Smaller retailers, artists, and craftsmen are no strangers to pop-ups, kiosks, and carts to sell seasonal products, but an increasing number of large retailers are participating, causing some landlords and analysts to worry that the trend is another sign of a declining need for permanent retail space. Home-furnishing giant Crate and Barrel is a prime example, as the company announced it would operate pop-up stores for the first time in its nearly 50-year history.

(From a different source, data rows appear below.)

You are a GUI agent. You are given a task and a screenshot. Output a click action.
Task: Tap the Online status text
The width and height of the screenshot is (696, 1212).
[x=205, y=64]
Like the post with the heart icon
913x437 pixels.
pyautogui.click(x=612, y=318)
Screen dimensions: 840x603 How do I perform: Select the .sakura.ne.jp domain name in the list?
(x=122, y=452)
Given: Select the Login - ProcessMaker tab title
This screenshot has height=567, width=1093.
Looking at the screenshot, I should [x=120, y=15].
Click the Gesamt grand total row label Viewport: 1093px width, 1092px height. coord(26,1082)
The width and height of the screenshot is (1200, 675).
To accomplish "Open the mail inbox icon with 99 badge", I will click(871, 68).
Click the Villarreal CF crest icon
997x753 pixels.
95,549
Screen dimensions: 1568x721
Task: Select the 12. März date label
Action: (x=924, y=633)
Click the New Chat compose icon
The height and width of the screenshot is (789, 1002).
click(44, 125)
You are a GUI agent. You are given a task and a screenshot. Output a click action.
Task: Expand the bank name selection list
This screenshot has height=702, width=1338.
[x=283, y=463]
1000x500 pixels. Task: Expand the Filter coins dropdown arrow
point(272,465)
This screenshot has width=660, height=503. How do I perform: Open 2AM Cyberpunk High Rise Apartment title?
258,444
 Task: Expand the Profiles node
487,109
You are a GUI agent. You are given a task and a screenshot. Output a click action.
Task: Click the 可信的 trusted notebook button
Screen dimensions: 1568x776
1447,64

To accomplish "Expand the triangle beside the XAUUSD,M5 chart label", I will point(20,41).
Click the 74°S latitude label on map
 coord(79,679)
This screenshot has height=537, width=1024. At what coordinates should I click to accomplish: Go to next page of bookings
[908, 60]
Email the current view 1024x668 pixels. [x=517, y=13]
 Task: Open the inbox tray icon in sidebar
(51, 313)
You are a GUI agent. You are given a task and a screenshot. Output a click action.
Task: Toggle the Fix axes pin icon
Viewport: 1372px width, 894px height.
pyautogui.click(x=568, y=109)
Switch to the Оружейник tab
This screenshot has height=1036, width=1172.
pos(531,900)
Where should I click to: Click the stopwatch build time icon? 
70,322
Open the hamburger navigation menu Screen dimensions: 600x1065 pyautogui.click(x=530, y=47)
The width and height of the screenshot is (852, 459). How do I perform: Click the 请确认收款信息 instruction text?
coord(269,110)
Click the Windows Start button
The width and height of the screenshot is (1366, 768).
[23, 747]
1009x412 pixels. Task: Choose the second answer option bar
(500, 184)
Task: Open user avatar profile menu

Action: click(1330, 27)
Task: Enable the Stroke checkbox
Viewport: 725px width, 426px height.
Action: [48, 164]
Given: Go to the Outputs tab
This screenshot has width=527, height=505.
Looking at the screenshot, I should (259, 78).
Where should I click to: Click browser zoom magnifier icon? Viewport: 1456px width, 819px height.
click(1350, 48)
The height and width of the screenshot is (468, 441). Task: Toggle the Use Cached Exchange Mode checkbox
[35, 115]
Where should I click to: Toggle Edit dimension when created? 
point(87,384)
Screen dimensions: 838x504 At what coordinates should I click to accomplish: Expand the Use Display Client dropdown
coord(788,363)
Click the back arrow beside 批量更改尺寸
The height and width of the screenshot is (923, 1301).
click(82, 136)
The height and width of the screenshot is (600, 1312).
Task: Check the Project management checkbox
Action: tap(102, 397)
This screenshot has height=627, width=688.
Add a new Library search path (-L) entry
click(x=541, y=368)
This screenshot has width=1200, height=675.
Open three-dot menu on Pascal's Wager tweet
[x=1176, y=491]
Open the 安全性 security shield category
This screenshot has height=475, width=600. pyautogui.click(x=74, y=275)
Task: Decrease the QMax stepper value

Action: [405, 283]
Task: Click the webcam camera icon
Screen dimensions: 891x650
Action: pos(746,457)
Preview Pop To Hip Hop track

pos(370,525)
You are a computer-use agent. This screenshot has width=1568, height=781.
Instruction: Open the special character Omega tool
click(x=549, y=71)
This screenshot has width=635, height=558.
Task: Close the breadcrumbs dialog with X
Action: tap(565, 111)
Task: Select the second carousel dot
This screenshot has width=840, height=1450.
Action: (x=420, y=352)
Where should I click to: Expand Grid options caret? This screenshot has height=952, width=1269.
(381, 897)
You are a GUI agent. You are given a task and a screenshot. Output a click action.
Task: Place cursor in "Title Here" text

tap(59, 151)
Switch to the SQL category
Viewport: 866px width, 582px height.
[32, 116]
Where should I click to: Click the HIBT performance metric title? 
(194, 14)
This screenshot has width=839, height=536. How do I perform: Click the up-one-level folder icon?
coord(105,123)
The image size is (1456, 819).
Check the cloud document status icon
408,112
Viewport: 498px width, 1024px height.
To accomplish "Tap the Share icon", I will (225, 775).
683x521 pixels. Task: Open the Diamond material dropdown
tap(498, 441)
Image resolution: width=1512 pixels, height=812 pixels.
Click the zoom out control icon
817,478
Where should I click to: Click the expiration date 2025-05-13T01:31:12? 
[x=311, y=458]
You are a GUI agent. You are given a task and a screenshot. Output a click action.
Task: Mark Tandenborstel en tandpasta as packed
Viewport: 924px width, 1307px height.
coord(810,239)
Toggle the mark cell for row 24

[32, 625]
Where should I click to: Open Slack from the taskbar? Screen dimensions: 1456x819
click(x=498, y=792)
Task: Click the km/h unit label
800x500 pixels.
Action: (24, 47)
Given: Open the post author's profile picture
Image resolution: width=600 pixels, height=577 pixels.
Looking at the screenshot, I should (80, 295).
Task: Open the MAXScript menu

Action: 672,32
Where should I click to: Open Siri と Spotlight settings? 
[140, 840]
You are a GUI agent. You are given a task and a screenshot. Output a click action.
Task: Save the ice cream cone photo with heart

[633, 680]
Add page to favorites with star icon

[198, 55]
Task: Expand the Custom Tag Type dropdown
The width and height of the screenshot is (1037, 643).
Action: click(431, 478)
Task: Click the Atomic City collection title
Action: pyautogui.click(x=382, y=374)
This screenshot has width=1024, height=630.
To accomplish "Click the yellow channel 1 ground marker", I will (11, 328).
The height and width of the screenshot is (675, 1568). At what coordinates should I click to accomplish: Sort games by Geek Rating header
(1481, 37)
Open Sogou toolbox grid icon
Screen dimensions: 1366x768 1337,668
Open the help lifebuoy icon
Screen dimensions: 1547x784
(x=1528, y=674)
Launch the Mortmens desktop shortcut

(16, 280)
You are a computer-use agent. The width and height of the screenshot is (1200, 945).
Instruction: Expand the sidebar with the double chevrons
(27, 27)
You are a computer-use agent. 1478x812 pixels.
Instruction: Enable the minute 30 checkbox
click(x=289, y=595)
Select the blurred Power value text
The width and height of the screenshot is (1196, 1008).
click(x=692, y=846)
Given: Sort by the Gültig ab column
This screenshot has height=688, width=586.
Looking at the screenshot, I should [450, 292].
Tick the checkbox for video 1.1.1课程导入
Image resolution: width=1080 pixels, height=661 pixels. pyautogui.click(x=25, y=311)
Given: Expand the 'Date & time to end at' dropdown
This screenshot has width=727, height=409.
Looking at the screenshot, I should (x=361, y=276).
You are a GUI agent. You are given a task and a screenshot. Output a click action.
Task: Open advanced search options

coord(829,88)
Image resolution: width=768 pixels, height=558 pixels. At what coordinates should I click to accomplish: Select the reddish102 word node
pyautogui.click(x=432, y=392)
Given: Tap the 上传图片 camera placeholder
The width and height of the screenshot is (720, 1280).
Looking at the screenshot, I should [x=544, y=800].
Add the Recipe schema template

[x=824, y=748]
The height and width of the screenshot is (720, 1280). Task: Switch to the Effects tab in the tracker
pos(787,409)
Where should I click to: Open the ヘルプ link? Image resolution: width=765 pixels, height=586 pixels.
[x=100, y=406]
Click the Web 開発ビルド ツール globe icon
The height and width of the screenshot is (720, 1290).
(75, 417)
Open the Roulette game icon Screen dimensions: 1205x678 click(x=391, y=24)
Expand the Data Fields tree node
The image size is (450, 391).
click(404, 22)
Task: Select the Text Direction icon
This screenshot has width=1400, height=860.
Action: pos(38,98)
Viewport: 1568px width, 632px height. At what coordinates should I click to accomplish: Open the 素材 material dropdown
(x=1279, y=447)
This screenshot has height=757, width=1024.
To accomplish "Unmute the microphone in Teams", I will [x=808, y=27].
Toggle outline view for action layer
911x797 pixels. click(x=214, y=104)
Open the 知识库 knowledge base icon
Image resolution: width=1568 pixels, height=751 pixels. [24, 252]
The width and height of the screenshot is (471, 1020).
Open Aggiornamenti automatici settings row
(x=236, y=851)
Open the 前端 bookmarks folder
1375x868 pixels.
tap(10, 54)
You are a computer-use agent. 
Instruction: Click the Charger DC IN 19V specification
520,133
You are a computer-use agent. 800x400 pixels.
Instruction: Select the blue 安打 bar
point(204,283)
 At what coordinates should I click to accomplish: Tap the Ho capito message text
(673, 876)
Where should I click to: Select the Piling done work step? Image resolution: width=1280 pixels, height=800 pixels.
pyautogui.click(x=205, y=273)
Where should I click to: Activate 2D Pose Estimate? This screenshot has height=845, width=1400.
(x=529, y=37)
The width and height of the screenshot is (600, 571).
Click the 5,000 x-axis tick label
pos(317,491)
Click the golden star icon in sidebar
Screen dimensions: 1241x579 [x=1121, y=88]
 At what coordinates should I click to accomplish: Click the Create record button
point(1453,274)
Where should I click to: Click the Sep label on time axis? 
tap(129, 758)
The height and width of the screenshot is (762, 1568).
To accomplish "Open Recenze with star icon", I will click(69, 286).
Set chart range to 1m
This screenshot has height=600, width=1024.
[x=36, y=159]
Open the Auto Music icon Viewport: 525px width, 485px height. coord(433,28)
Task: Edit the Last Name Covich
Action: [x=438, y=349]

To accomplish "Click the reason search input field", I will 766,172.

Christina Norsig publishes the website PopUpInsider and authored the book “PopUp Retail: How You Can Master This Global Marketing Phenomenon.” She believes the number of pop-ups has exploded because both retailer and landlord stand to benefit as the landlord makes revenue from property that would otherwise be unproductive. In malls, installing pop-ups is akin to replacing a missing tooth—it supports the health of all the surrounding businesses.
The pop-up concept “has tremendous cost advantages for the retailer without the financial risk,” said Burt Flickinger III, a managing director with the Strategic Resource Group, a consulting firm that specializes in consumer goods and retail. Coupled with growth in Internet shopping, pop-ups are sparking a “retail revolution that’s making land-based retail less relevant every year.”
Retail tenants, especially large ones, often receive bargain rates for short-term rentals, which presents a potential downside to pop-ups for landlords, because it could prompt long-term tenants to ask for discounts as well. Flickinger estimates shopping centers in hard-hit retail markets like Las Vegas might offer discounts of as much as 40% on rents to bring in a brand name retailer on a short-term basis.
Short-term retailers have been around for decades. Malls bring them in to boost seasonal sales and add to the festive atmosphere, and retailers use pop-ups to their advantage by building a presence in expensive markets like Manhattan. As large retailers get in on the pop-up game, it will be interesting to see how landlords react.